No serious person can trace Trump’s origins as an American political force to anything other than racism. Pick a point on the Trump timeline and you’ll find his keen sense for stoking white resentment. He has no other skills, and to the extent he governed, he did so as a bigot.
And that was okay. His voters would have accepted Bernie Sanders’ economic agenda if they believed that his socialism was restricted entirely to people who looked like them—people who “deserved” it.
White people as a whole in 2020 showed no sign of changing their minds about the man who counts birtherism as his first political masterstroke. The current state of tent-pole institutions of white identity make this clear:
American Christianity is captured by Trumpism to a degree that can scarcely be overstated. A manifestly irreligious racist won over the majority of American Christians with next to no effort.
Law enforcement, an American institution as inextricable from racism as Trump himself, has, under this president, abandoned all pretense and cemented itself not as as a public-service career path, but as a political identity defined by an entitlement to anti-Black violence.
And similarly, Trump finished the decades long GOP project of bending “suburban” into an identity defined by racial resentment and not by geography.
You may also find the evidence in what white people—and no other group—willingly sacrificed in this election: science, economics, international preeminence—even their health was not a price to dear to pay. White people sacrificed all this without an apparent second thought.
And Trump never delivered on any promise to white people other than the main one: make life harder for everyone else.
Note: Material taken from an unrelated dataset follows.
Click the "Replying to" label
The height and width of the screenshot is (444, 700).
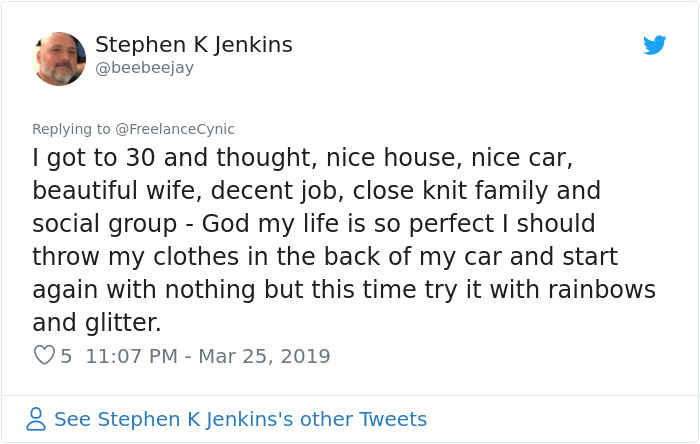[72, 129]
All of this was apparent in the election he won, and white people affirmed it in the election he’s now lost.
So the idea that there’s bridge building to be done toward or common ground to be found with or empathy owed to Trump voters (I am deliberately not saying “by Biden voters” because the idea of any equivalence between the two is risible) is entirely disingenuous.
It’s nothing more than Trump supporters demanding everyone else agree that there are, indeed, fine people on both sides.
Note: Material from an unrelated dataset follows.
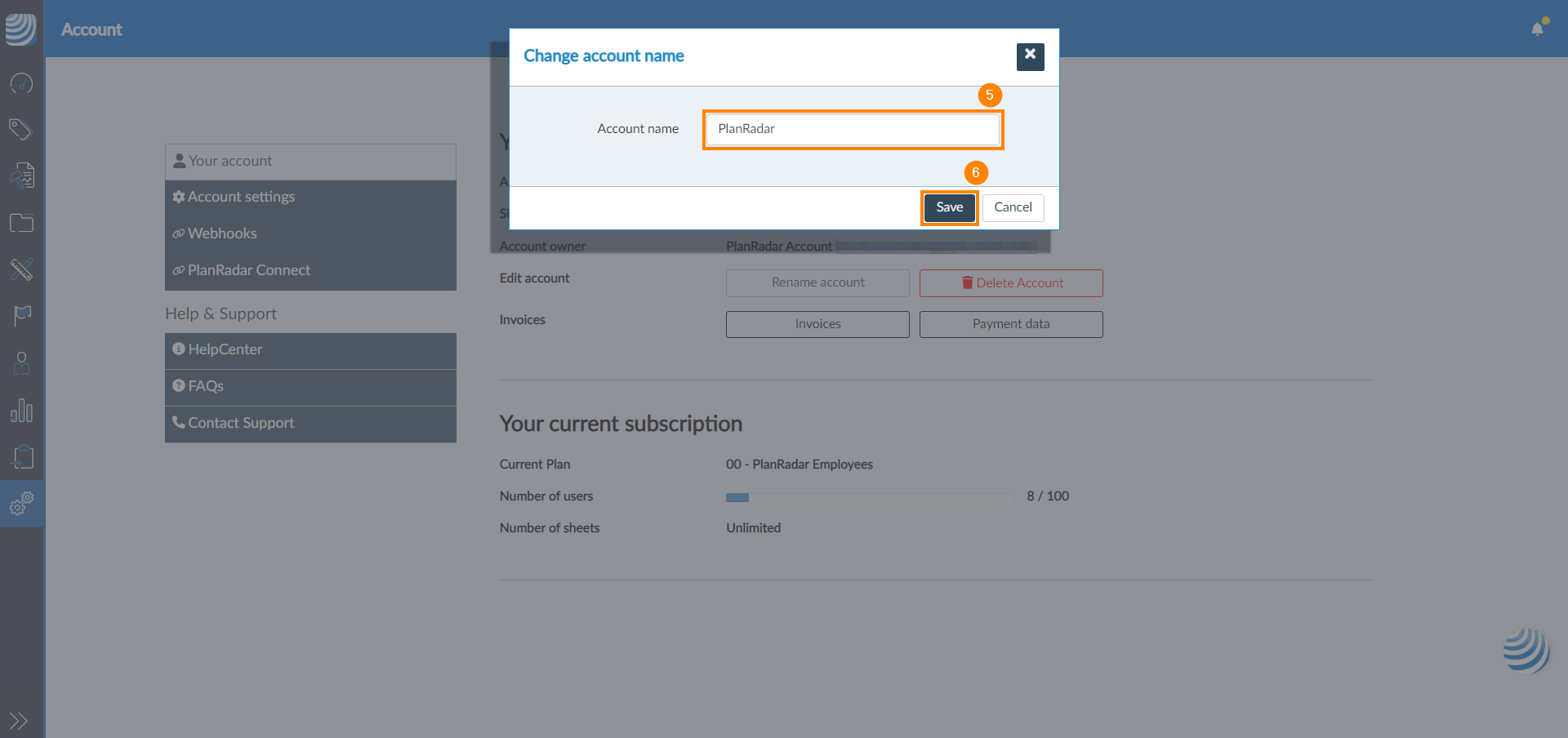Click the number of users progress bar

pyautogui.click(x=869, y=496)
But there aren’t really two sides here.
Exactly four years ago, a white acquaintance on Facebook chastised me for taking my son to a post-election protest. He was sure I was overreacting and that in a year or two I’d see that.
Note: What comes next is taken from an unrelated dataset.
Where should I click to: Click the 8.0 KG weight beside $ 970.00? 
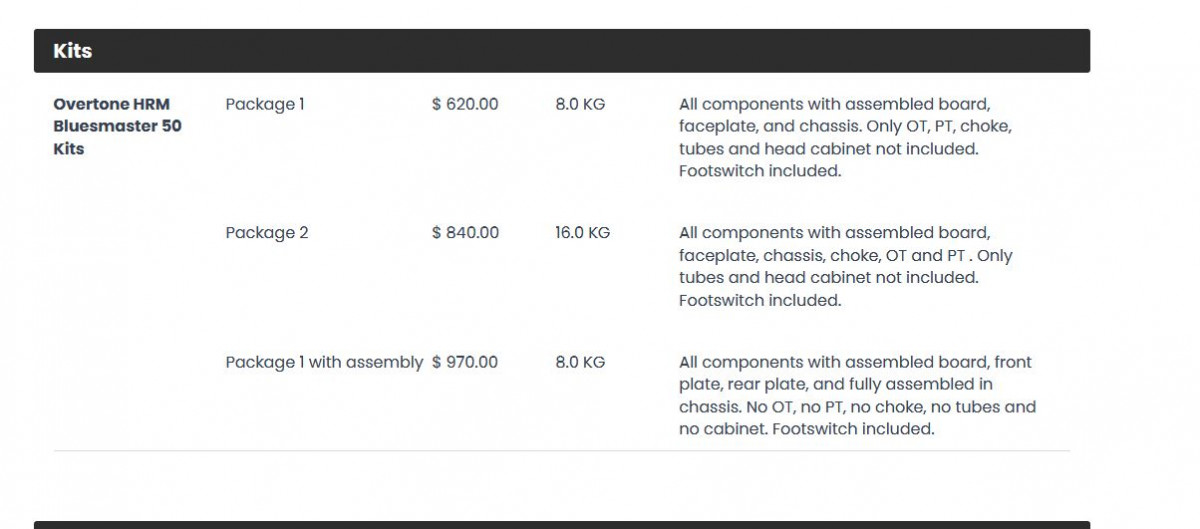tap(580, 362)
At that protest, we carried signs that read “Black Lives Matter” and chanted “Immigrants Are Welcome Here” and “Love Trumps Hate.” A group peacefully stopped traffic on the interstate that was created by bulldozing an historic Black neighborhood.
Yesterday, protestors drove into the city to rally in front of the governor’s mansion near my home. They brought guns and Trump flags and they chanted about voter-fraud conspiracy theories.
If you see those as two sides, then god help you, because I can’t.